Body Surface Area Explained: How One Number Scales Doses, Hearts, and Kidneys
By the Super Simple Digital Tools Team · Updated June 2026
Body surface area sounds abstract, but it is one of the most quietly important numbers in medicine. Rather than treating every patient as a fixed weight, BSA expresses how big a person is in a way that lines up with how their body handles drugs and fluids. That single square-metre figure becomes the denominator for medication doses, the reference for heart performance, and the yardstick for kidney function. Understanding it helps you read your own lab reports and check whether a calculated value is in a sensible range.
The formulas themselves date back over a century. In 1916, Du Bois and Du Bois published BSA = 0.007184 x height^0.725 x weight^0.425 based on careful measurements of a small group of people. Decades later, Mosteller offered a far simpler version, the square root of height times weight divided by 3600, that is easy to do on a basic calculator and matches the older formula closely. Haycock and Gehan-George later added refinements, especially for children. This calculator implements these published equations so you get the same answer a clinician would.
The most common real-world use is dosing powerful drugs.
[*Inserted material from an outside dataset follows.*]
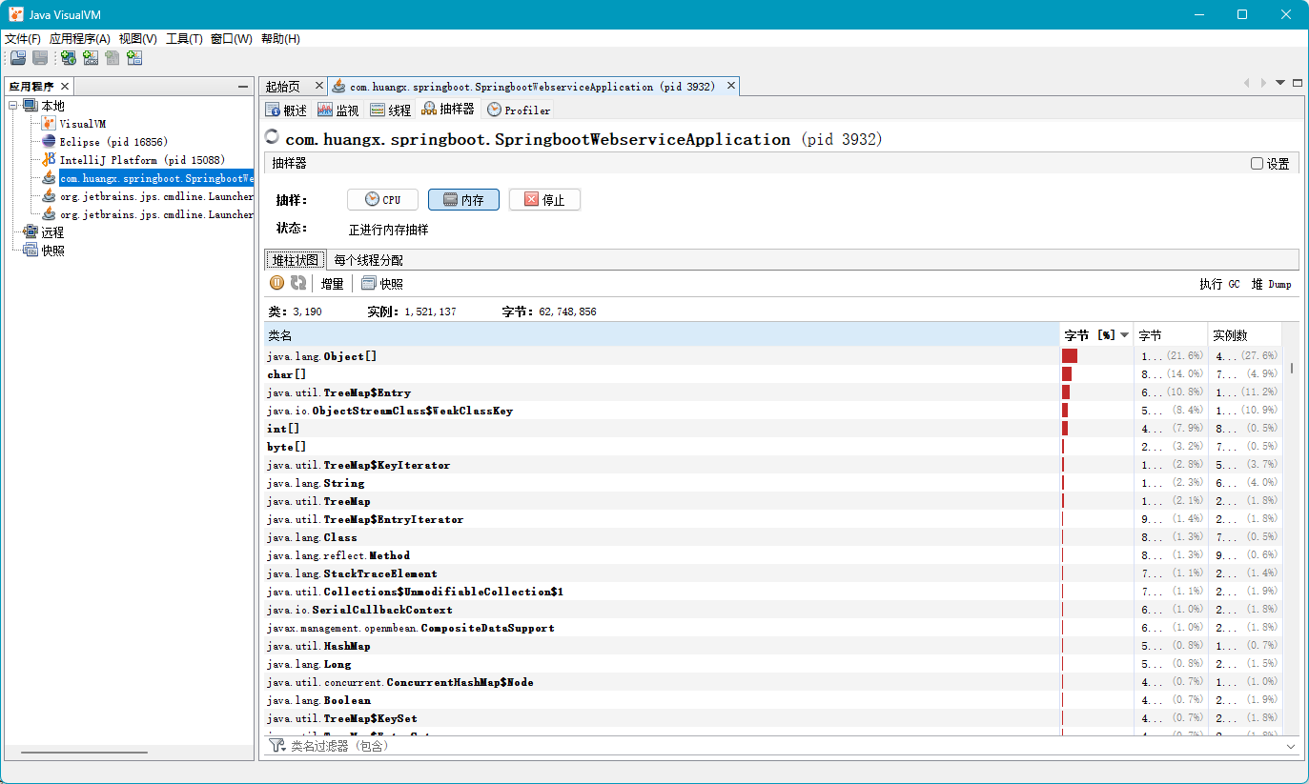Take a snapshot using the 快照 toolbar button
The height and width of the screenshot is (784, 1309).
tap(382, 284)
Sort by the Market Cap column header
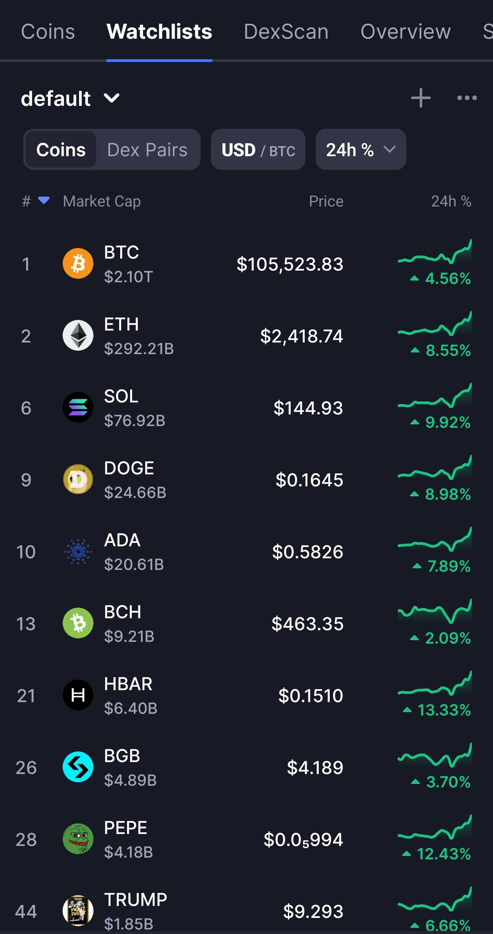493x934 pixels. pos(102,201)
Chemotherapy agents are frequently prescribed as a dose per square metre, so a regimen of, say, 100 mg/m2 means a patient with a BSA of 1.8 m2 receives 180 mg. The logic is that surface area tracks metabolic mass better than weight, which can be skewed by fat that does not metabolise the drug. The approach has known limitations and is debated, but it remains standard practice for standardising exposure and limiting toxicity.
BSA also shows up in cardiology and nephrology. Cardiac output is divided by BSA to give the cardiac index, normally between 2.5 and 4.0 litres per minute per square metre, so a big person and a small person can be compared fairly. Estimated kidney filtration rate (eGFR) on a routine blood test is normalised to a standard 1.73 m2 body, a value chosen in the early twentieth century as the average BSA of a typical adult. When you see those numbers, BSA is working behind the scenes.
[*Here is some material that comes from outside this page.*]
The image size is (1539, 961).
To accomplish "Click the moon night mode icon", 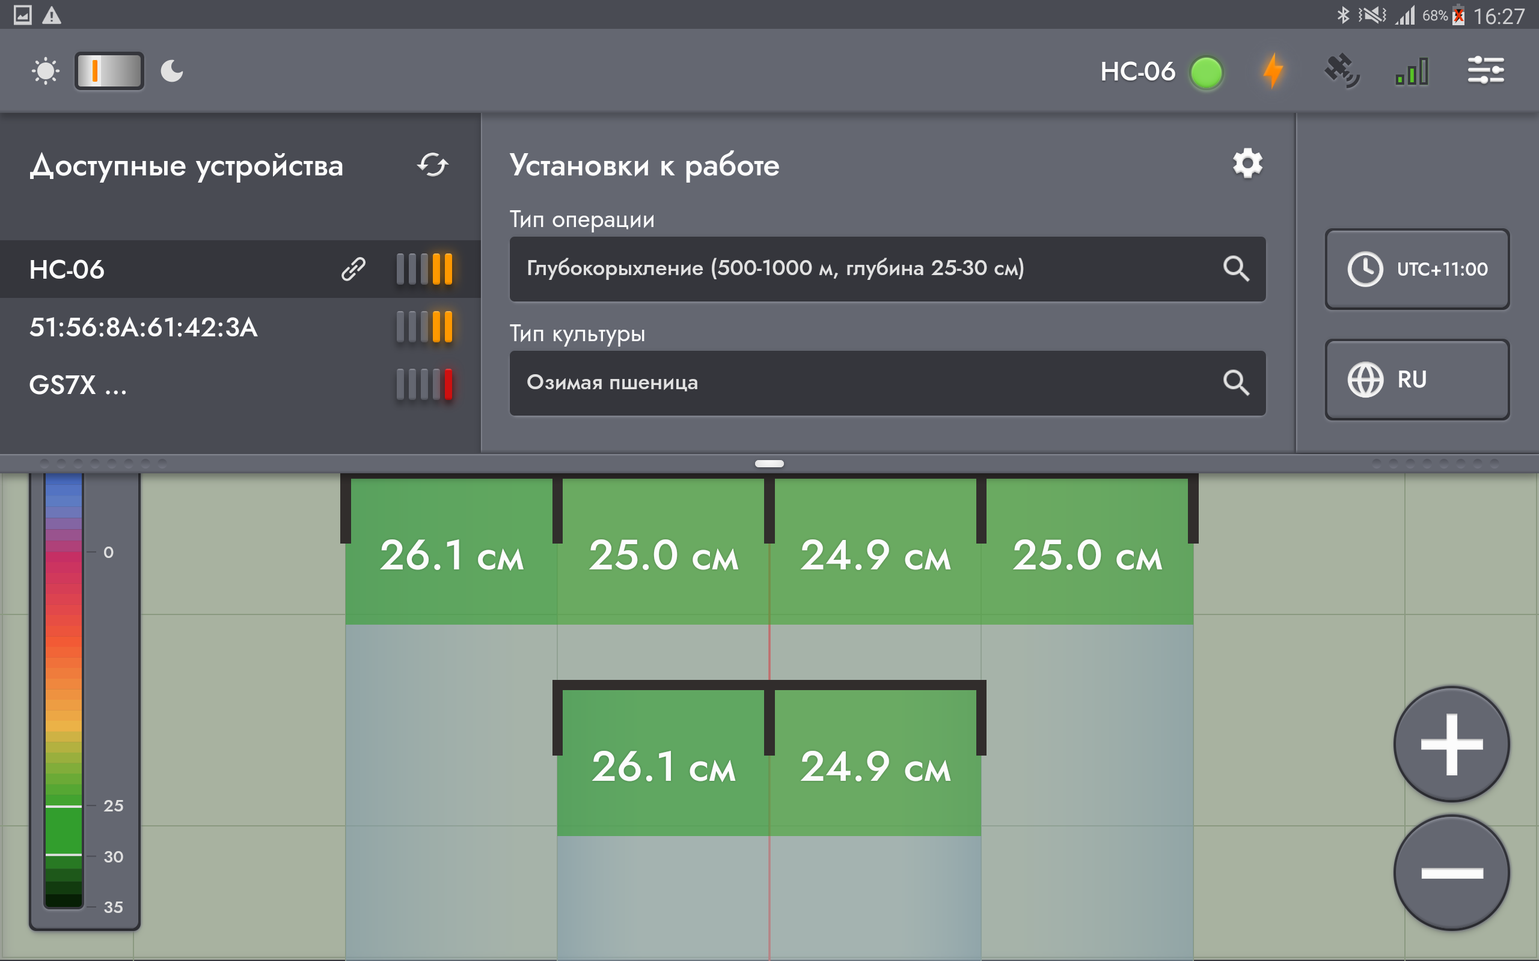I will coord(172,71).
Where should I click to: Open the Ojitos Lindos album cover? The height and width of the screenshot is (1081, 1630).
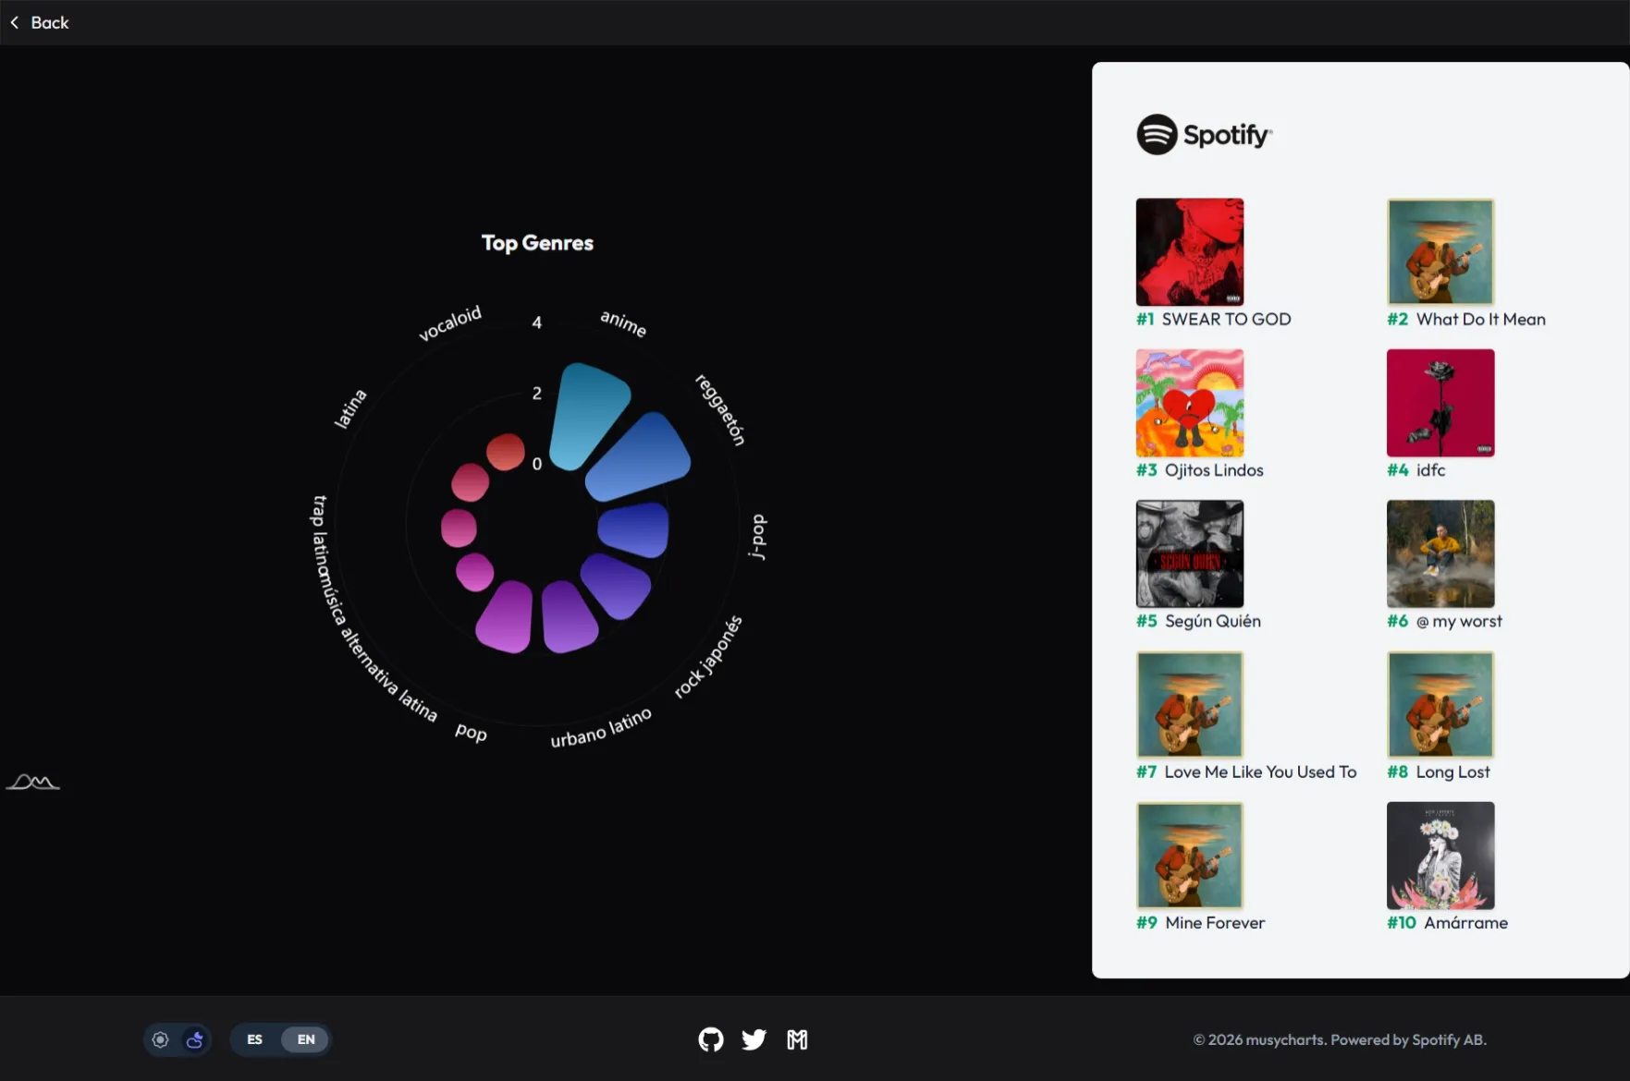tap(1190, 403)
For everyday purposes, treat the result as a solid estimate rather than a precise physical measurement. The formulas were fitted to limited samples and assume reasonably average body proportions, so they are least reliable at the extremes. Use the calculator to learn, to sanity-check a figure, or to follow along with a textbook problem, and always defer to a qualified professional and validated clinical tools for anything that affects actual treatment.
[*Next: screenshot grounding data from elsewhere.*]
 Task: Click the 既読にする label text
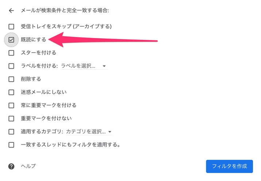pyautogui.click(x=34, y=39)
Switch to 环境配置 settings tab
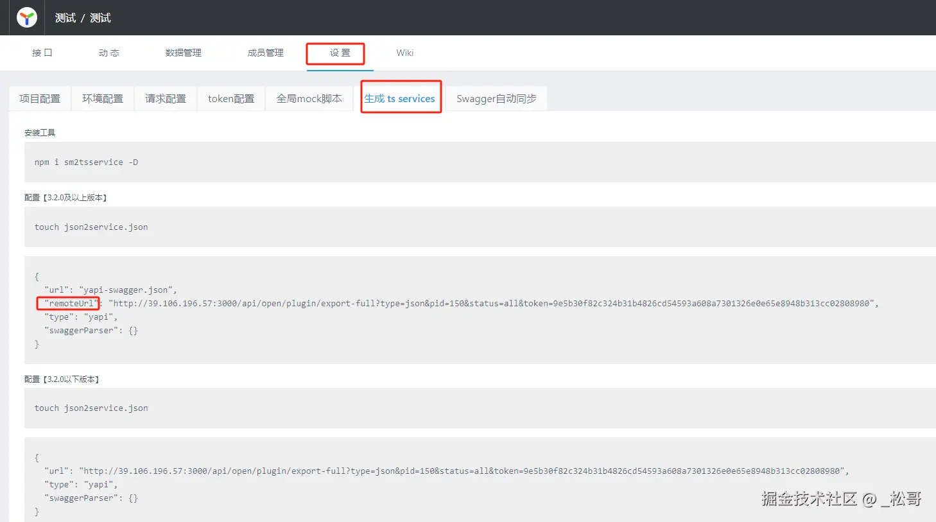The width and height of the screenshot is (936, 522). (103, 98)
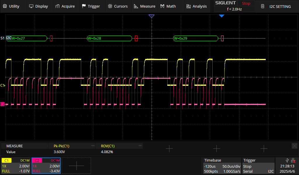Screen dimensions: 299x175
Task: Open the Measure ruler menu
Action: (145, 6)
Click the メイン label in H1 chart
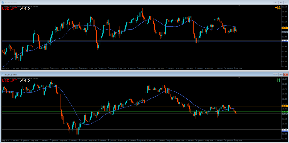 25,80
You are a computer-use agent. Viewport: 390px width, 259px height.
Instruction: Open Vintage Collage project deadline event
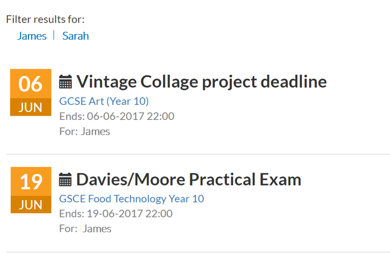pos(201,82)
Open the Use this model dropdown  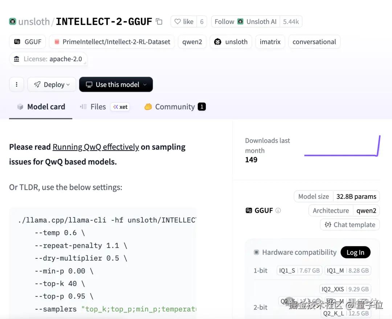click(116, 85)
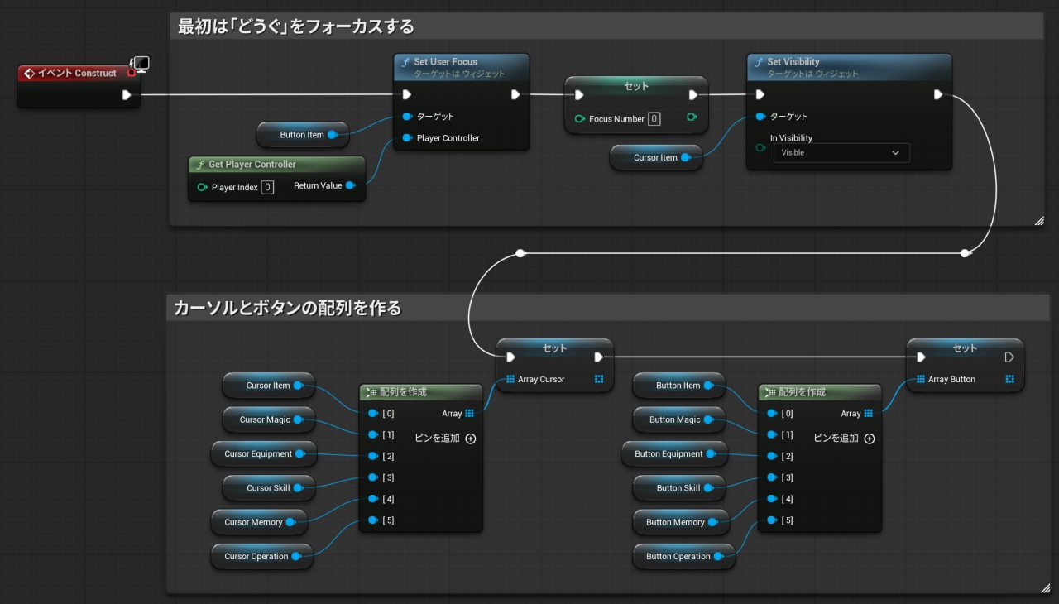Select the Button Operation variable node
This screenshot has height=604, width=1059.
tap(678, 557)
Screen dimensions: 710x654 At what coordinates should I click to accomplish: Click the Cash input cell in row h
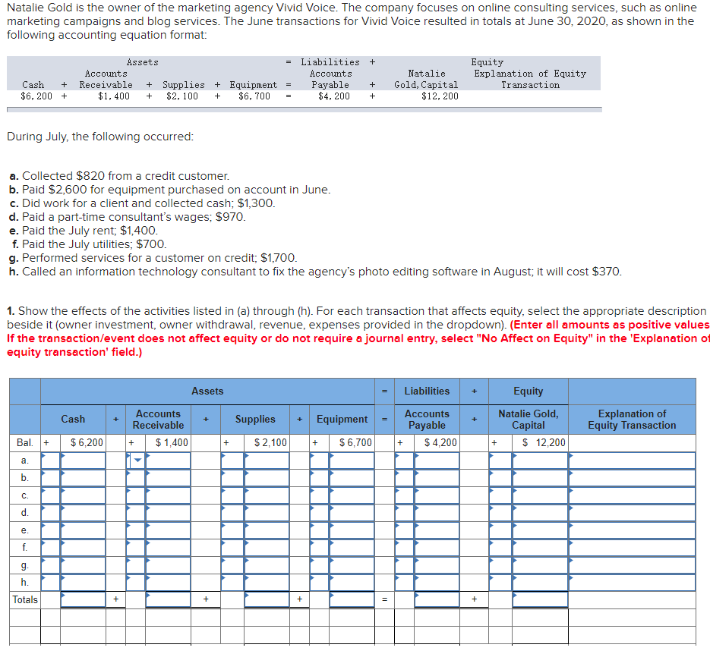coord(84,582)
- Use the Mosteller result for quick checks; it needs only a square root and matches the more complex Du Bois formula within a few percent for most adults.
- Convert feet, inches, and pounds to centimetres and kilograms before entering them, since the underlying equations are metric and reported in square metres.
- To estimate a per-square-metre drug dose, multiply the listed mg/m2 by your BSA, then confirm the figure with a pharmacist or clinician rather than self-dosing.
- When indexing cardiac output or kidney function, remember eGFR is already normalised to 1.73 m2, so you do not divide it by BSA a second time.